I wrote everything by my own but this person helped by "tutoring", "discussions", and "debugging".

Am I fine here?

  • 4
    I think you'd have to elaborate on (4) a bit. Someone debugging your code seems like bordering on (if not precisely) academic dishonesty. Discussions of coding / which libraries to use sounds fine, though. – User001 Feb 11 '17 at 22:16
  • 4
    Please specify in, which field of research you are working. If programming is a tool but not the major target of your research, I won't see any problem. If the programming work is a relevant part of our work I would agree with @user68375 comment. – daniel.neumann Feb 11 '17 at 22:42
  • 2
    Whether any of the coding help is, or could be considered as, any form of academic dishonesty depends entirely on what the help was, and what the coding was for. This is currently unclear/too broad as written, but sufficient detail will necessarily make it almost inapplicable to anybody else, therefore personal recommendation. VTC either way. – Nij Feb 12 '17 at 0:40
  • 1
    How are you acknowledging this help in your work? – innisfree Feb 12 '17 at 5:21
  • @user68375 - This was like random issue , sometime the file was too big , program got heavy (he resolved) , encoding and format issues for particular coding standards ( particular framework need to be encoded and then in some other format ) – Rohan Arora Feb 12 '17 at 18:42
4

Activities 1-3 are perfectly fine, and fall within the category of teaching and learning. There is no more issue with these activities than if you undertake approved university courses during your program. Activity 4 is the only one that could potentially raise issues, depending on your field of study and the extent of the assistance. If you are undertaking a thesis where the primary activity is coding and debugging, where you are expected to do these activities yourself, then it might not be okay to have assistance on this task. If you are outside of that field then debugging assistance in your coding is probably analogous to copy-editing services for the textual elements of the thesis, and in that case you should seek guidance from relevant standards applicable to your university (here is an example of applicable standards for copy-editing of theses in Australian universities).
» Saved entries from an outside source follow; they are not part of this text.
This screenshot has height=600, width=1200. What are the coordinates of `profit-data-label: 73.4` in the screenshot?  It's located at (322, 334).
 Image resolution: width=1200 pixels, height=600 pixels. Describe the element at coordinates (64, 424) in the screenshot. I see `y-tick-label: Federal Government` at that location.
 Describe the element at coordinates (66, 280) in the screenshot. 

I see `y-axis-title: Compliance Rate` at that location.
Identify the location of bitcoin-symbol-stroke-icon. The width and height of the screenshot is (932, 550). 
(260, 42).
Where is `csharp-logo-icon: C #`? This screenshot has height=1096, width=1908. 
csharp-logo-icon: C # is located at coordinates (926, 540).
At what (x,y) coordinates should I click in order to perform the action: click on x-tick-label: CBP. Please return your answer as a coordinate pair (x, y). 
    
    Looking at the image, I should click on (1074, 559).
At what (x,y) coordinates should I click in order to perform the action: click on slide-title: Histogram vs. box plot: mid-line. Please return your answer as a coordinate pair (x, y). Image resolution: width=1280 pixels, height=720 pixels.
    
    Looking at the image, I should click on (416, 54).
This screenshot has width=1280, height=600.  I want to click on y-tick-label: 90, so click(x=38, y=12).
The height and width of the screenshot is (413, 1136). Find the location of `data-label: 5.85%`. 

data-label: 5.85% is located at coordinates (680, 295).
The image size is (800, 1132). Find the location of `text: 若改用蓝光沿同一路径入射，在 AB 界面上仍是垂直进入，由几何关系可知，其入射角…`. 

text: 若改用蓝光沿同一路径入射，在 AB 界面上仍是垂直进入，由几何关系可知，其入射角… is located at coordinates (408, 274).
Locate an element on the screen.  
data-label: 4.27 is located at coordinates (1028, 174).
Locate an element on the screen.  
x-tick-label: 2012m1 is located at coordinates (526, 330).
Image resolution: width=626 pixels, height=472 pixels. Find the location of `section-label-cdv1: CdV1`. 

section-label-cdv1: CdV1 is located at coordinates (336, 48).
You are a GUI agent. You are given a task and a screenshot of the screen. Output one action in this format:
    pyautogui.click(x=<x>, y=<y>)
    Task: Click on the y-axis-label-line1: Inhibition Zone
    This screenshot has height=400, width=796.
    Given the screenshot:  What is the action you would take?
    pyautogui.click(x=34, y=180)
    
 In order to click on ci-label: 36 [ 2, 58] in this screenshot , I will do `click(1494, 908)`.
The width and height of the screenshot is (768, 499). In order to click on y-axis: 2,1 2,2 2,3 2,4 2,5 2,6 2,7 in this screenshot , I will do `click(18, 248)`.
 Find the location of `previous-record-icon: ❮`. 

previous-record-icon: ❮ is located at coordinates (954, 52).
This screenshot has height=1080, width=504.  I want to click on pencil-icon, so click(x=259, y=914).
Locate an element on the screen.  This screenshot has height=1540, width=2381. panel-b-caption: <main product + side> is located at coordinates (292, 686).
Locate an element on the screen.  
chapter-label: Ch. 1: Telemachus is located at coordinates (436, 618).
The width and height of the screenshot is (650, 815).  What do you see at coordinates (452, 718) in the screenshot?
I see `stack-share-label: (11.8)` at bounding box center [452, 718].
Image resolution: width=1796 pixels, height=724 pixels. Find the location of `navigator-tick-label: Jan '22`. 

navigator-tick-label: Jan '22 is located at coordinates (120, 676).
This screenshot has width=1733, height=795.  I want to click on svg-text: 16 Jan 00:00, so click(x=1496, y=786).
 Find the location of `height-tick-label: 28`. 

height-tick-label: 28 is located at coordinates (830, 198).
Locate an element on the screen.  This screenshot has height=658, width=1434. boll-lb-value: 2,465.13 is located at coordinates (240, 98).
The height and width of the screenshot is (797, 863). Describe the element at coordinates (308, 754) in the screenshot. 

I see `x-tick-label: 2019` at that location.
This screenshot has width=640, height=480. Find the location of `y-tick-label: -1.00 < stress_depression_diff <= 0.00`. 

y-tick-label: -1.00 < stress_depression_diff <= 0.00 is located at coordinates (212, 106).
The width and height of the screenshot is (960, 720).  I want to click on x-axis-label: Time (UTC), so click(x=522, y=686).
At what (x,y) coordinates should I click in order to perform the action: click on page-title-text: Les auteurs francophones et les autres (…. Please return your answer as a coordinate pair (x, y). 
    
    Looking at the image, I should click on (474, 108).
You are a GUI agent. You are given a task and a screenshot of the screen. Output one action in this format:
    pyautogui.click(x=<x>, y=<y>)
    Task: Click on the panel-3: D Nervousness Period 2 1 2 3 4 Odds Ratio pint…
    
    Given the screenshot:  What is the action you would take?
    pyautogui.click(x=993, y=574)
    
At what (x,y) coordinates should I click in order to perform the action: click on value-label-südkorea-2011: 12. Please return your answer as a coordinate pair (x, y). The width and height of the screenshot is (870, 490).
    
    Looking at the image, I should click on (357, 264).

In any case, you should raise this matter with your thesis supervisor, disclose the details of the assistance you got, and make sure you give an appropriate acknowledgement in your thesis, so that the reviewers are aware of the matter. Your supervisor will be able to point you to relevant policies that apply at your university, and will be in a good position to assess whether the help you have sought raises any issues. Unless your thesis is specifically about programming/debugging tasks, there is probably reasonably wide scope for basic debugging services (analogous to light copy-editing services) and so it will probably not be an issue.

2

Under certain circumstances, unfortunately not stated in the question, even point 4 would be ok. This is work at the graduate level, and even there, not every student is a great programmer. Moreover, there is a lot to CS that isn't really about programming, even when it depends on programming at some level.

My question, rather, would be, who designed the program and the work that it contributes to. If it was the OP, then I see no issue at all in having someone help debug the program(s). The line would come when debugging moves over to design of the code. But even then, there might be more to the research than the code. If the OP has designed the research and knows enough to come to appropriate conclusions, I see no problem. (Old and retired CS professor).

The first three points in the question raise no issues for me at all. But the person giving help should be acknowledged, of course.


If I can draw a parallel with work in other scientific fields, it isn't necessary that the lead author of a work have personally performed all of the experiments on which the work is based. It is enough that he/she had a key role in design and giving direction to the work.